We have a number of workarounds to prevent the user from seeing invalid tasks in their suggested edits queue:
- LinkRecommendationFilter: checks to see if there is a database entry associated with the link recommendation task
- ImageRecommendationFilter: checks to see if the image recommendation is not in a cache bin of invalidated image recommendations
- ProtectionFilter: does a DB query to see if the article is protected
- SearchTaskSuggester::filter: does an ElasticSearch query with the page IDs in the task set to validate that the tasks associated with maintenance templates are still valid. (We used to have a TemplateFilter that did this via DB queries, but it had performance issues T267216: Slow load times for Special:Homepage on cswiki.)
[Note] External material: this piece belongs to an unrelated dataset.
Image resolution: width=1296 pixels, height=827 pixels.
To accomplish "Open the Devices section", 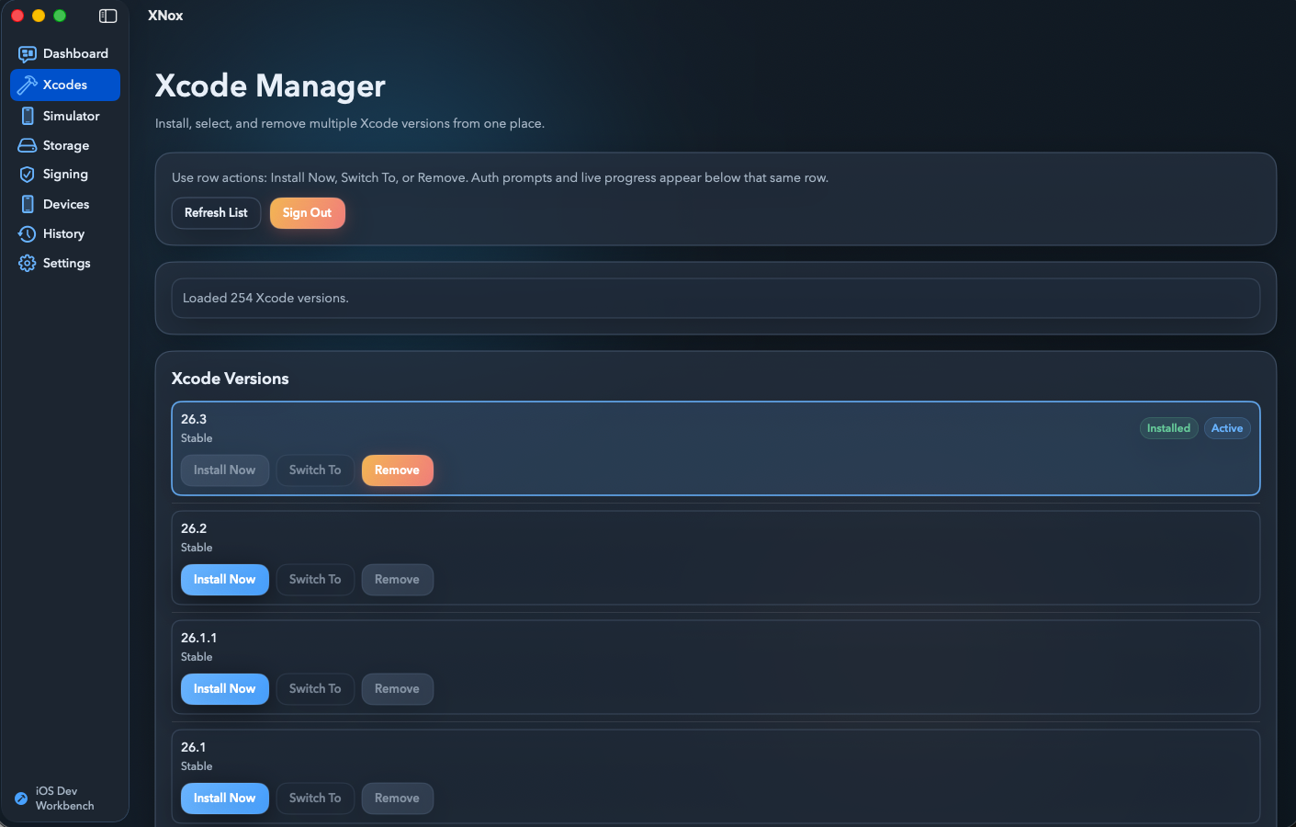I will pyautogui.click(x=64, y=204).
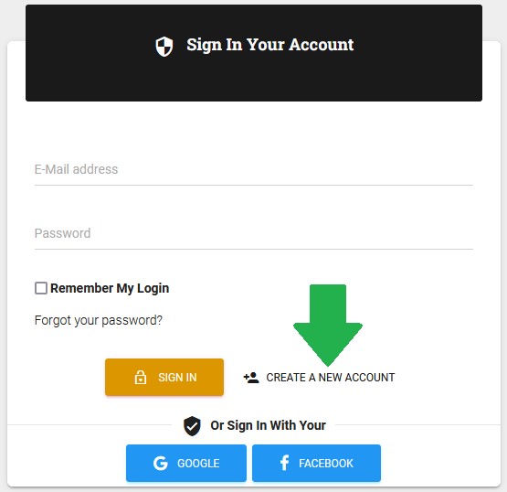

These approaches all work, more or less – T317187 seems to be related to the SearchTaskSuggester::filter. Although that is something of a special case with ElasticSearch upgrade, it still highlights some fragility in our implementation. Still, each additional filter adds load time and complexity to the code.
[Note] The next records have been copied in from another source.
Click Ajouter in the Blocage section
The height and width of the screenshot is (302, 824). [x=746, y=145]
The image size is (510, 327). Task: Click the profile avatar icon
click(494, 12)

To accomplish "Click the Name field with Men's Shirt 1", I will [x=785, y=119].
Thinking of potential improvements, here are some ideas:
- ElasticSearch remains the source of truth for which tasks exist, and which articles those tasks are associated with. Let's not change that.
- Instead of caching TaskSets in per-user cache bins, move the cache to database tables
I'm thinking there would be a few database tables:
|ID||article ID||task type ID||dateCreated|
|auto-increment||the page ID, e.g. 123||e.g. "copyedit" or "link-recommendation"||timestamp of when the task was seen when querying ElasticSearch|
|user ID||task ID||dateCreated||filter ID|
|user ID, e.g. 456||ID from growthtasks||timestamp of when the taskset was created||reference to taskset filters used|
|auto-increment||user ID, e.g. 456||JSON encoding of the topic/task type filters, as well as revision ID of MediaWiki:NewcomerTasks.json, used to generate a taskset|
We would populate growthcachetasks when SearchTaskSuggester gets a result set from ElasticSearch. Each article/task-type pair would go into growthcachetasks as individual rows.
When constructing the TaskSet, we would save each item as a row in growthcachetasksets, referencing the IDs from growthcachetasks. To fetch a TaskSet for a user, we'd select rows from growthcachetasksets by user ID and join on growthcachetasks.
We could then change a few things in our workflow. For example, when tasks are invalidated because a maintenance template is removed, the article protection status changes, or a link recommendation/image recommendation task is completed, we can update the growthcachetasks table to identify and remove the relevant row, and then update the growthcachetasksets table to remove the invalidated task from tasksets. We could also kick off a job to find a new task to put in the user's taskset to replace what was removed.
We'd then be able to remove LinkRecommendationFilter, ImageRecommendationFilter, ProtectionFilter, and SearchTaskSuggester::filter, because the cache tables would be kept up to date in response to events that invalidate tasks. We could also remove the infrastructure we have for automatically refreshing a user's TaskSet every 6 days.